**Il testo**

================================

L’idrogeno verde avrà un ruolo chiave nella transizione energetica
Secondo numerosi studi, l’idrogeno verde potrebbe arrivare a soddisfare il 24% della domanda finale di energia, riducendo al contempo le emissioni di CO2 per ben 560 milioni di tonnellate e contribuendo così alla transizione energetica.
Previsioni come questa fanno ben sperare per il futuro ma è necessario porsi alcune domande sull’idrogeno:
- È davvero sostenibile dal punto di vista ambientale?
- Sarà un giorno davvero competitivo con i combustibili fossili?
Proveremo a rispondere a queste domande ma, prima di tutto, facciamo un chiarimento: non tutto l’idrogeno è verde!
Verde, blu, grigio e le altre tipologie
No, non parliamo di gas colorati. L’idrogeno ha tutto lo stesso aspetto: è trasparente, almeno allo stato gassoso.
La ragione per cui esistono denominazioni diverse è il procedimento che viene impiegato per produrlo.
L’idrogeno, infatti, è un gas molto abbondante in natura che, però, non si trova mai allo stato “libero” ma sempre legato ad altre molecole. Deve quindi essere estratto, “separato”, da queste molecole.
Per innescare questo processo chimico, però, bisogna fornire energia. Se si tratta di energia pulita e rinnovabile, e la reazione non emette CO2 o altri gas inquinanti (come nel caso dell’idrogeno da fotovoltaico), allora l’idrogeno prodotto sarà “verde”.
Ecco la classificazione dell’idrogeno nel dettaglio:
- Idrogeno nero. Estratto dalle molecole d’acqua utilizzando energia elettrica prodotta da centrali a carbone o a petrolio. È la tipologia meno ecosostenibile.
- Idrogeno grigio. Viene estratto dal metano o altri idrocarburi emettendo carbonio, oppure può essere recuperato dallo scarto produttivo di una reazione chimica.
- Idrogeno Blu. Anche questa tipologia viene estratta da idrocarburi fossili ma la CO2 prodotta nel processo viene immagazzinata.
- Idrogeno Viola. Viene prodotto senza l’impiego di idrocarburi ma usando l’acqua grazie a energia proveniente da centrali nucleari. È quindi a emissioni di CO2 zero.
- Idrogeno Verde. Estratto dall’acqua con l’ausilio di energia elettrica rinnovabile, ad esempio prodotta da centrali fotovoltaiche, idroelettriche o eoliche.
Idrogeno da fotovoltaico sempre più competitivo
L’idrogeno da fotovoltaico, ovvero quello prodotto con corrente elettrica proveniente da centrali solari, ha visto il suo costo decrescere nel tempo.

================================

**Dati archiviati**

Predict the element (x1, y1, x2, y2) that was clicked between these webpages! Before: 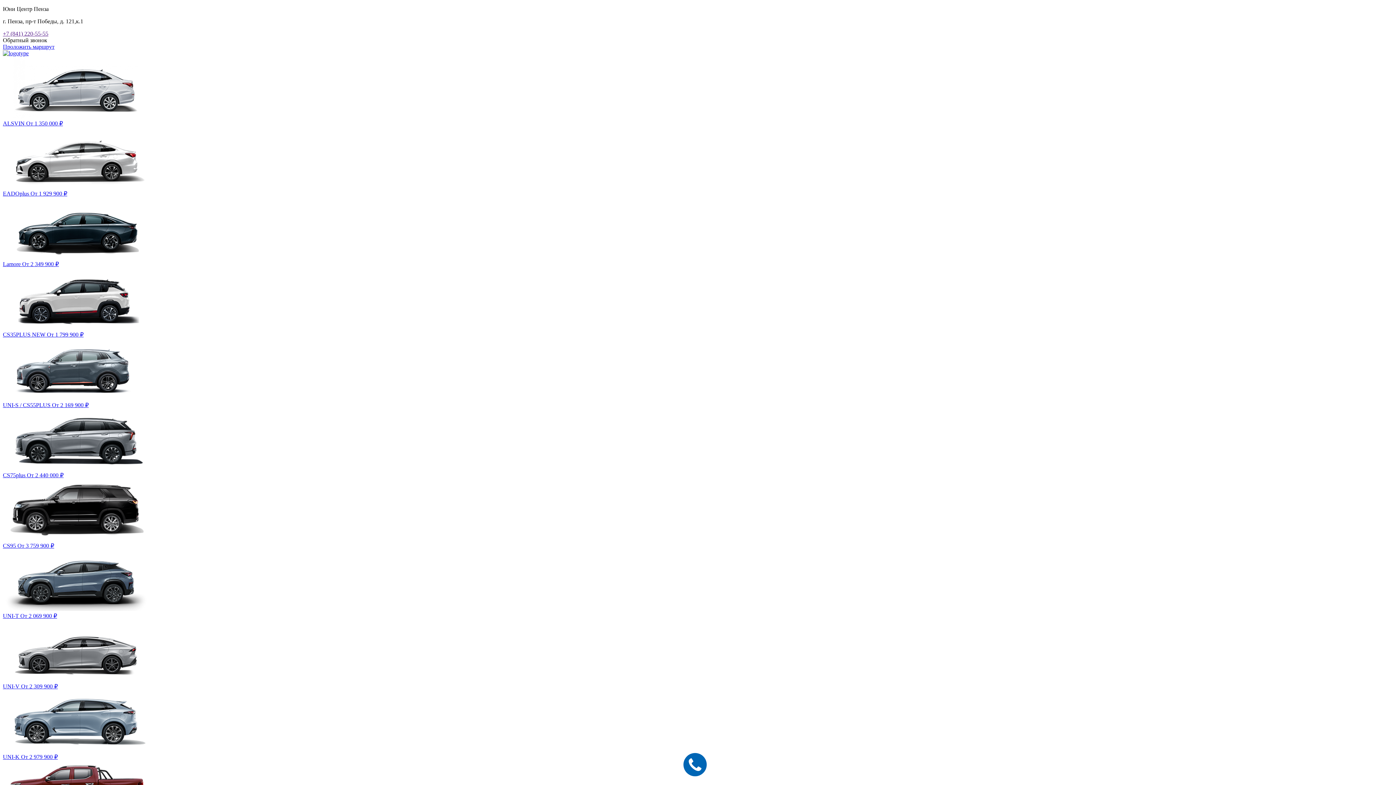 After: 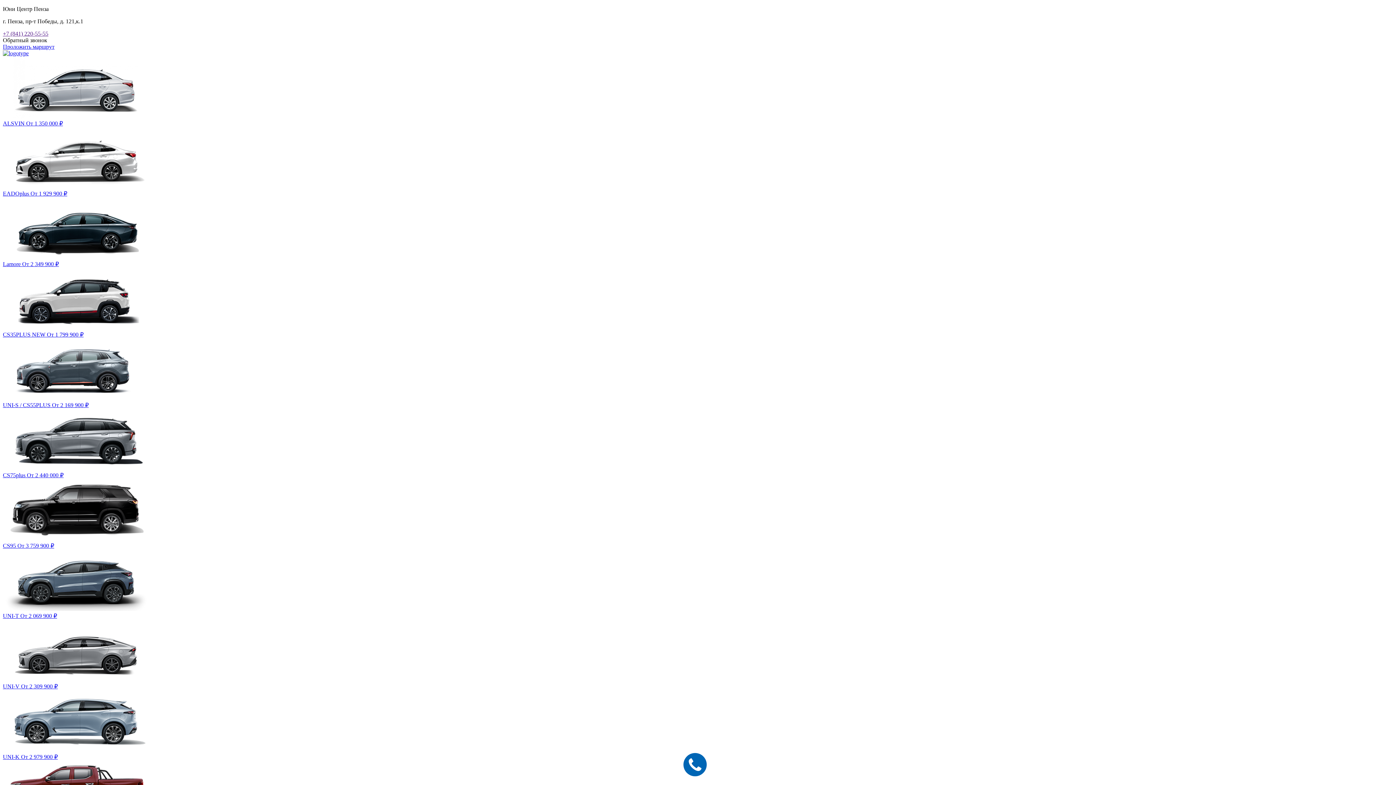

================================

**Compiti da svolgere**
(a) Rispondi a queste domande sul testo sull'idrogeno:
(i) Quale quota della domanda finale di energia potrebbe soddisfare l'idrogeno verde, secondo numerosi studi?
(ii) Da che cosa viene estratto l'idrogeno grigio?
(iii) Da quali centrali proviene l'energia usata per produrre l'idrogeno viola?
(b) Prosegui il testo sull'idrogeno a partire dalla frase successiva all'ultima riportata.
Il materiale archiviato non ha alcun ruolo in questi compiti.

**Le risposte**
(a)
(i) Il 24%.
(ii) Dal metano o da altri idrocarburi, oppure può essere recuperato dallo scarto produttivo di una reazione chimica.
(iii) Da centrali nucleari.

(b)
Questa tendenza sembra destinata a continuare secondo un recente studio di BloombergNEF, che ha rivisto la sua precedente previsione al ribasso. Entro il 2050, il costo dell’idrogeno da fotovoltaico dovrebbe, infatti, scendere dell’85% (1$ al kg). In questo modo, l’idrogeno verde diventerà più competitivo del gas naturale e dell’idrogeno blu e grigio.
Tutto ciò grazie al costante calo dei costi del fotovoltaico, reso possibile a sua volta dalla maggiore automazione della produzione, dal minor impiego di silicio e argento, dall’accresciuta efficienza delle celle solari e dall’introduzione dei moduli bifacciali.
Secondo BloombergNEF, rispetto alle stime di 2 anni fa, l’elettricità da fotovoltaico costerà il 40% in meno nel 2050.
C’è, inoltre, un altro fattore determinante: la diminuzione dei costi degli elettrolizzatori.
Idrogeno verde per la transizione energetica
L’Unione Europea considera l’idrogeno verde di cruciale importanza per la realizzazione della transizione energetica e il raggiungimento della neutralità climatica entro il 2050.
Come abbiamo spiegato, il potenziale dell’idrogeno verde è enorme e la sua competitività con i combustibili fossili andrà crescendo negli anni.
Rappresenta, inoltre, una grande opportunità per l’Italia, che potrebbe assumere il ruolo di hub dell’energia verde per l’Eurozona importando idrogeno verde dal Nord Africa a un prezzo del 10-15% inferiore rispetto a quello prodotto localmente (dall’analisi “H2 Italy 2050” di The European House-Ambrosetti e Snam).
L’idrogeno da solo potrebbe soddisfare il 23% della domanda energetica italiana e ridurre del 28% le emissioni nocive.
Le prospettive sembrano ottime: l’idrogeno verde avrà un ruolo chiave nel processo di decarbonizzazione dell’Europa e nella transizione energetica.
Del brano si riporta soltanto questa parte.